Questo è un tempo in cui dal video sparano di tutto.

Se prima era “Non è mai troppo tardi”, adesso è “Forse facciamo ancora a tempo”…

E, come Sigmund Freud aveva preconizzato, siamo in quell’immane mercato dove, alla fine, ognuno va a vendere se stesso.

Forse siamo all’Apocalisse: ognuno può comprare e vendere solo se ha quel segno sulla fronte (sarà mica 666…meglio sono sono sono).

Reificazione dell’ego? Reificazione dell’ego.

Una novità? No: una cosa già stravecchia (senza botti di rovere, solo muffa) come tutto. La Storia non si scrive più: la si espelle giorno per giorno, cialtrone per cialtrone.

Per questo – ogni volta che qualcuno ci riprova – aumenta il volume di merda che circola nell’aria. Evidentemente, qualche fesso che compra ci sarà sempre.

Come nel dipinto di Hieronymus Bosh, l’ano dei potenti si dilata e sfinterizza una marea di stronzi. Ognuno di essi è un padreternuccio: ovvero, un eternuccio padre. Perchè? Perchè a cosaltro di più alto si potrebbe mai aspirare nel delirio d’onnipotenza che produrre emuli-figli e figliucci?

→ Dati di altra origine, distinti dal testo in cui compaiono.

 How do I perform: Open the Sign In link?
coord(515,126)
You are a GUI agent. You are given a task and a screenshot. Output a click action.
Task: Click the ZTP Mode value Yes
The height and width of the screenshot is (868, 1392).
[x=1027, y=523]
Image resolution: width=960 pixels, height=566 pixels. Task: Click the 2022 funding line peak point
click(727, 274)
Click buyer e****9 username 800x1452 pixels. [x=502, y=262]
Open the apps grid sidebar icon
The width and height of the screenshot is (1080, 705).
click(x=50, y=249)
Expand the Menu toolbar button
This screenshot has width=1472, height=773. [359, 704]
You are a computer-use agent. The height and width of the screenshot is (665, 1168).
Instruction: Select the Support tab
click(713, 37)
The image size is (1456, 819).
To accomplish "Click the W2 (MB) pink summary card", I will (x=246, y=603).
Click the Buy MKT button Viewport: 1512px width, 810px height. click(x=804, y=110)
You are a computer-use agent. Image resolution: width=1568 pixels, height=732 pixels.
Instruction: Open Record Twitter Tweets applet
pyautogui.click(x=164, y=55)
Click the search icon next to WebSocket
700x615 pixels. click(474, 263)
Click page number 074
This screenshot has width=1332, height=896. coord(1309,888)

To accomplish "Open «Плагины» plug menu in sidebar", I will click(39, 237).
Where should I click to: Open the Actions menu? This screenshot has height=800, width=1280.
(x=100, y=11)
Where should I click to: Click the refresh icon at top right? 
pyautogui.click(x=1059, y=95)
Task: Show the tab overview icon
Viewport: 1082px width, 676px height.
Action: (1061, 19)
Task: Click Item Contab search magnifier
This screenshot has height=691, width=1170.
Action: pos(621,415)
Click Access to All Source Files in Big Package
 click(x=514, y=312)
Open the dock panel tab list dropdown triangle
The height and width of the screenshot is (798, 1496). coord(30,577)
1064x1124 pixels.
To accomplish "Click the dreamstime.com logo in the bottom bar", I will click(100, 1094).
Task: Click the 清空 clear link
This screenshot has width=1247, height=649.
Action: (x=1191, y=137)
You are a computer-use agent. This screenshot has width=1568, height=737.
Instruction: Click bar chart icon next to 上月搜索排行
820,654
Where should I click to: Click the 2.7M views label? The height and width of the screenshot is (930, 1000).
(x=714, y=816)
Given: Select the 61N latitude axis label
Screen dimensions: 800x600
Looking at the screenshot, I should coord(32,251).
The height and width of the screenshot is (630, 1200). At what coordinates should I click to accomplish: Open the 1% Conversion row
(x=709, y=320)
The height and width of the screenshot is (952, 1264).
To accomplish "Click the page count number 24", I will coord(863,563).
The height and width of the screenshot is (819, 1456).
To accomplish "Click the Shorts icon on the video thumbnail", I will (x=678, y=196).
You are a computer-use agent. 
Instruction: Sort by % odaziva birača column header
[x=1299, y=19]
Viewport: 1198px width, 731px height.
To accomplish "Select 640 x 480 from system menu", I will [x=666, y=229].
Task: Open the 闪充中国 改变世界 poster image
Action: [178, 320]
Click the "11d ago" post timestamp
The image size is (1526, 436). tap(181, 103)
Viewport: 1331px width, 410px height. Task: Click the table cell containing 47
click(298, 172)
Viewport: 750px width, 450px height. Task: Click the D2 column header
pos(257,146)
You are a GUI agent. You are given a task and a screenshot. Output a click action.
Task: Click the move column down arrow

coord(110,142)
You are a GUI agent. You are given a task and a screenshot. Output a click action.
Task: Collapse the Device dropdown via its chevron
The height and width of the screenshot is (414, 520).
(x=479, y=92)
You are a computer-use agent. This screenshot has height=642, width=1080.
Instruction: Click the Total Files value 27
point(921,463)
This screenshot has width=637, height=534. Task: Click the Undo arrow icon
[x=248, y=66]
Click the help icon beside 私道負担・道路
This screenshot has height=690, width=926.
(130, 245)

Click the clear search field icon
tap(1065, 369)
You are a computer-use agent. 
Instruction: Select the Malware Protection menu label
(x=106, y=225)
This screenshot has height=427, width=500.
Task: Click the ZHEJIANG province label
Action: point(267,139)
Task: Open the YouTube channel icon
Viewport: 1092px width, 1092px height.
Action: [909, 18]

E non sono forse tali quelli che vediamo autoreferenziarsi laddove non c’è alcuna ragione di mettersi in cattedra? Figliucci elettivi di vergogne di vergogne. In realtà dovremmo non vederli perchè sono dietro la lavagna, castigati dal loro stesso ridicolo status quo.

Pupazzi di un regime politico che – da sempre – piazza in video e sui giornali  una selezione autonoma (figurarsi) di facce nuove, culi e tette nuove, deliri nuovi, talenti nuovi, parolai nuovi…

Sembra tutto nuovo. In realtà l’unica cosa che si rinnova purtroppo ad ogni ora che passa è l’indifferenza che produce il degrado in cui versiamo. Più aumenta, più emergono i pupazzi. Inespressivi, omologati, illusi, volgari, incapaci, deficienti, grotteschi e maleodoranti padreternucci di varie “discipline” che occupano clandestinamente per il solo merito indiscusso di avere lingue d’acciaio. D’altronde, i potenti hanno culi forse flaccidi, ma inscalfibili e insaziabili. E tutti lo sanno. Tranne i padreternucci. A questi, niente eternità, solo eternuccità.